Why is dilute sulfuric acid preferred over dilute nitric acid for preparing dihydrogen from metals?

Dilute sulfuric acid is a non-oxidizing acid, meaning it primarily acts as a source of $H^+$ ions for reduction to $H_2$. In contrast, nitric acid, even when dilute, is a strong oxidizing agent. When metals react with nitric acid, the hydrogen produced is immediately oxidized by the nitrate ion ($NO_3^-$) to form water. Instead of $H_2$, various oxides of nitrogen (like $NO$, $N_2O$, or $NO_2$) are formed, depending on the concentration of the acid and the reactivity of the metal. Thus, nitric acid is unsuitable for preparing dihydrogen.

What is 'water gas' and how is it related to dihydrogen preparation?

Water gas is a mixture of carbon monoxide ($CO$) and dihydrogen ($H_2$). It is produced industrially by passing steam over red-hot coke (carbon) at very high temperatures (around $1000^circ C$). The reaction is $C(s) + H_2O(g) \xrightarrow{1000^circ C} CO(g) + H_2(g)$. Water gas itself is a valuable industrial fuel and a source of hydrogen.

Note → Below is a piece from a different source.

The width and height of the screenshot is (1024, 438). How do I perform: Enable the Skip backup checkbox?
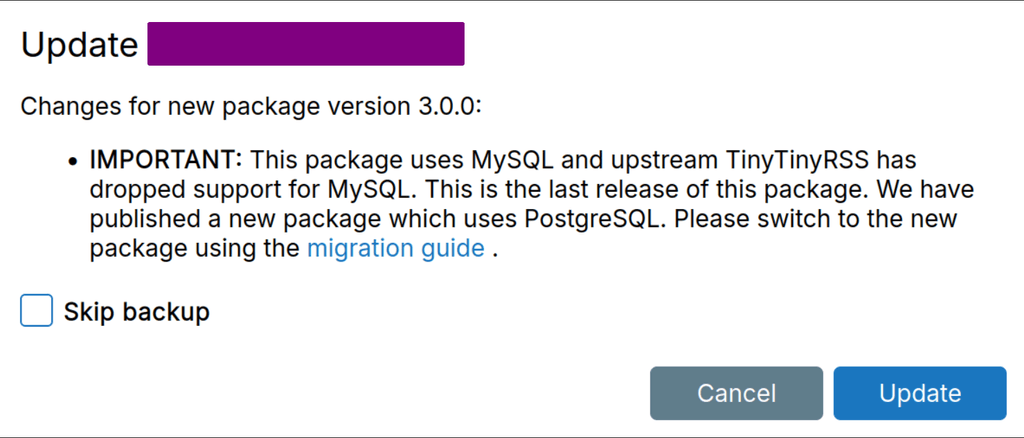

To obtain pure dihydrogen from water gas, the carbon monoxide component is further reacted with steam in the 'water-gas shift reaction' to convert $CO$ into $CO_2$ and generate additional $H_2$, which can then be separated.

Explain the role of a catalyst in the steam reforming of methane.

In the steam reforming of methane ($CH_4 + H_2O \rightarrow CO + 3H_2$), a nickel catalyst is crucial. Catalysts provide an alternative reaction pathway with a lower activation energy, thereby increasing the rate of reaction without being consumed in the process. At the high temperatures ($1000^circ C$) required for this endothermic reaction, the nickel catalyst facilitates the breaking of C-H and O-H bonds and the formation of C-O and H-H bonds, significantly speeding up the production of synthesis gas (CO and $H_2$) from methane and steam, making the process industrially viable.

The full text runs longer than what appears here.